Securities and Exchange Commission
450 Fifth Street, N.W.
Washington, D.C. 20549

Re: Texfi Industries, Inc., Registration Statement on Form S-8

Gentlemen:
         
    We have represented Texfi Industries, Inc., a Delaware
corporation (the "Registrant"), in connection with the registration
of 100,000 shares of Common Stock (the "Shares"), issuable pursuant
to an amendment to the Registrant's Directors Deferred Stock
Compensation Plan (the "Plan").

    In connection with this plan, we have examined the Registrant's
Charter and Bylaws, as amended, the Registration Statement on Form
S-8 (the "Registration Statement"), the Plan and such corporate
records of the Registrant and questions of law as we have deemed
relevant for the purpose of this opinion.  Based upon such review,
we are of the opinion that:

    1.  All necessary corporate action has been taken to authorize
        the issuance of the Shares pursuant to the Plan.

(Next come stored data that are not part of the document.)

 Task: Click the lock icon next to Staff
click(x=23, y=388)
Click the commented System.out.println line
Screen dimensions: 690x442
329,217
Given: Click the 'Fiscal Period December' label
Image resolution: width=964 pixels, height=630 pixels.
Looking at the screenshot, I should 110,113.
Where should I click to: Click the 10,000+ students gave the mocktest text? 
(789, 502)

    2.  When duly issued in accordance with the Plan as
        contemplated by the Registration Statement, the Shares
        will be validly issued, fully paid and nonassessable
        shares of Common Stock of the Company.

    We hereby consent to the filing of this opinion as an exhibit
to the Registration Statement.  This consent is not to be construed 
as an admission that we are a person whose consent is required to
be filed with the Registration Statement under the provisions of
the Securities Act of 1933, as amended.

                       Very truly yours,

                       /S/ Schell Bray Aycock Abel & Livingston L.L.P.

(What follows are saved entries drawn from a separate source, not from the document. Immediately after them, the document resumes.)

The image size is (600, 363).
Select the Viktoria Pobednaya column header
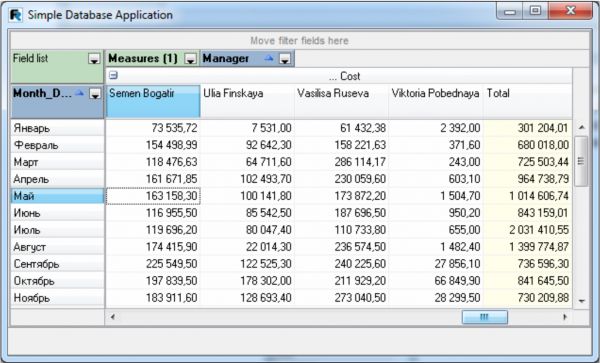click(436, 101)
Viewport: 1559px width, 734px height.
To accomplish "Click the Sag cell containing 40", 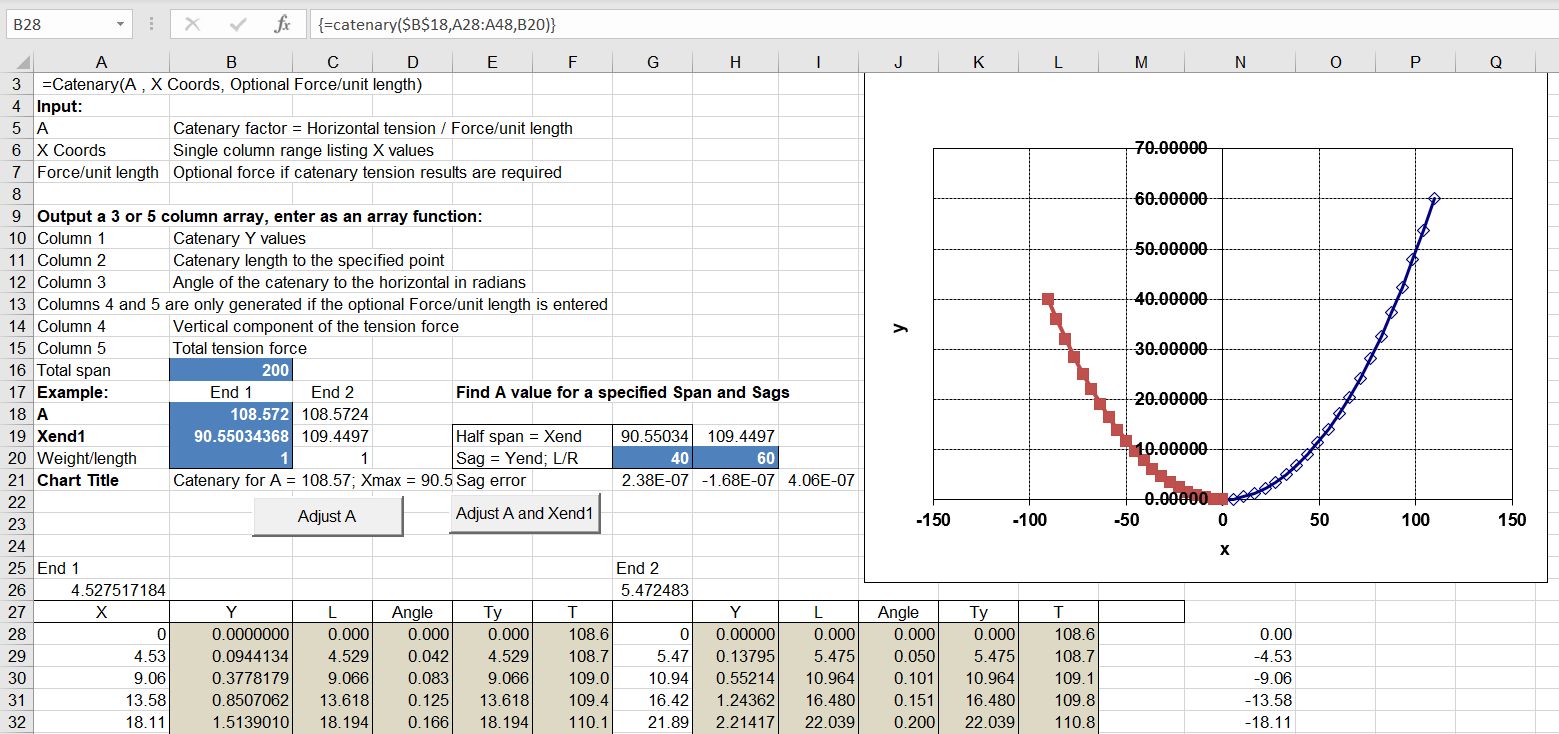I will click(x=653, y=458).
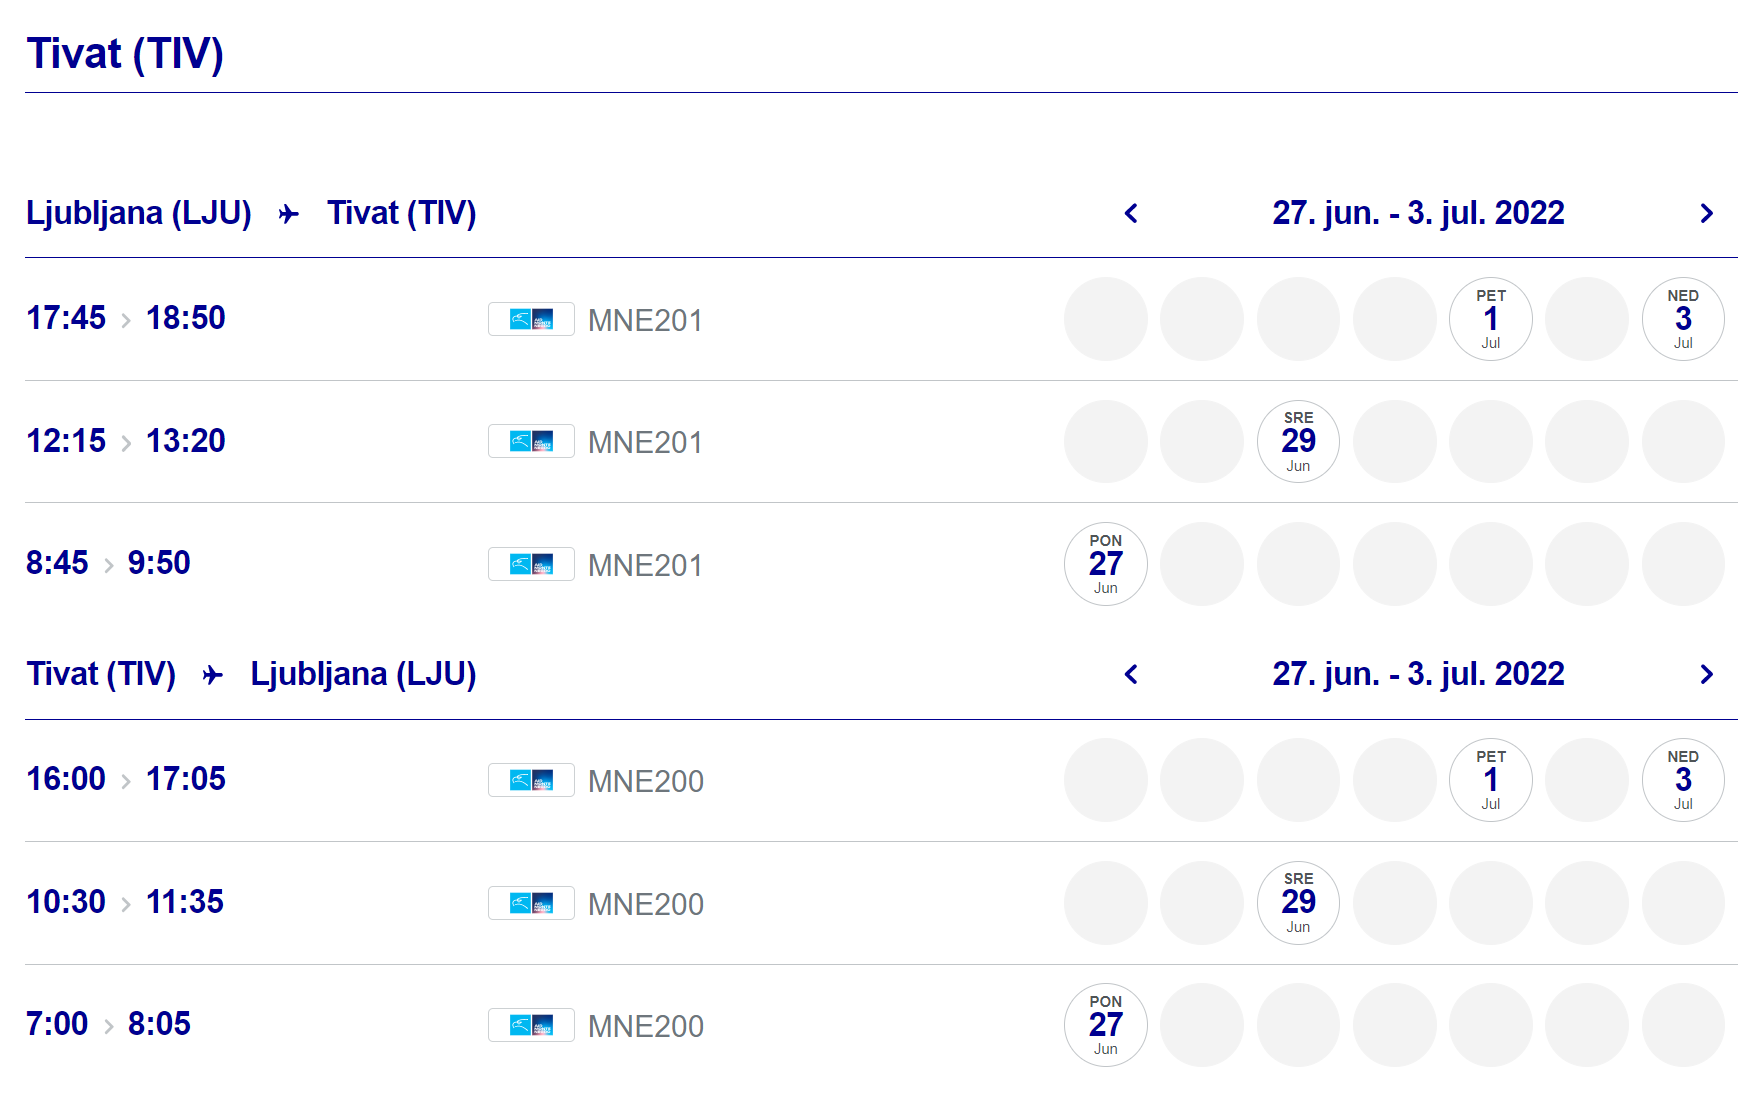Go to previous week for Tivat–Ljubljana flights

[x=1131, y=674]
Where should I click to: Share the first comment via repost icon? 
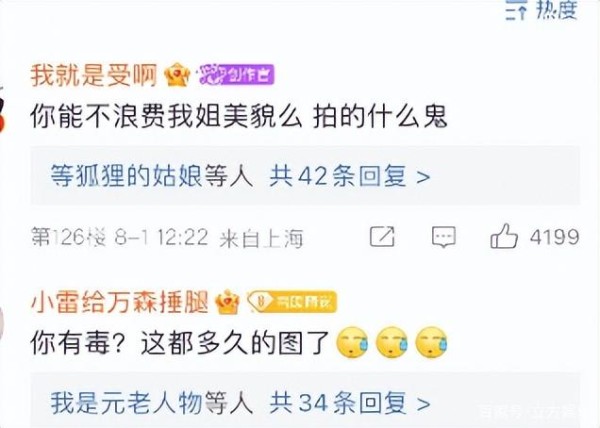[382, 237]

                       SCHELL BRAY AYCOCK ABEL & LIVINGSTON L.L.P.


<PAGE>



                            EXHIBIT 23






<PAGE>


          Consent of Ernst & Young Independent Auditors




We consent to the incorporation by reference in the Registration
Statement (Form S-8) pertaining to the Texfi Industries, Inc.
Directors Deferred Stock Compensation Plan of our report dated
December 7, 1994, with respect to the consolidated financial
statements and schedules of Texfi Industries, Inc. included in
its Annual Report (Form 10-K) for the year ended October 28, 1994
filed with the Securities and Exchange Commission.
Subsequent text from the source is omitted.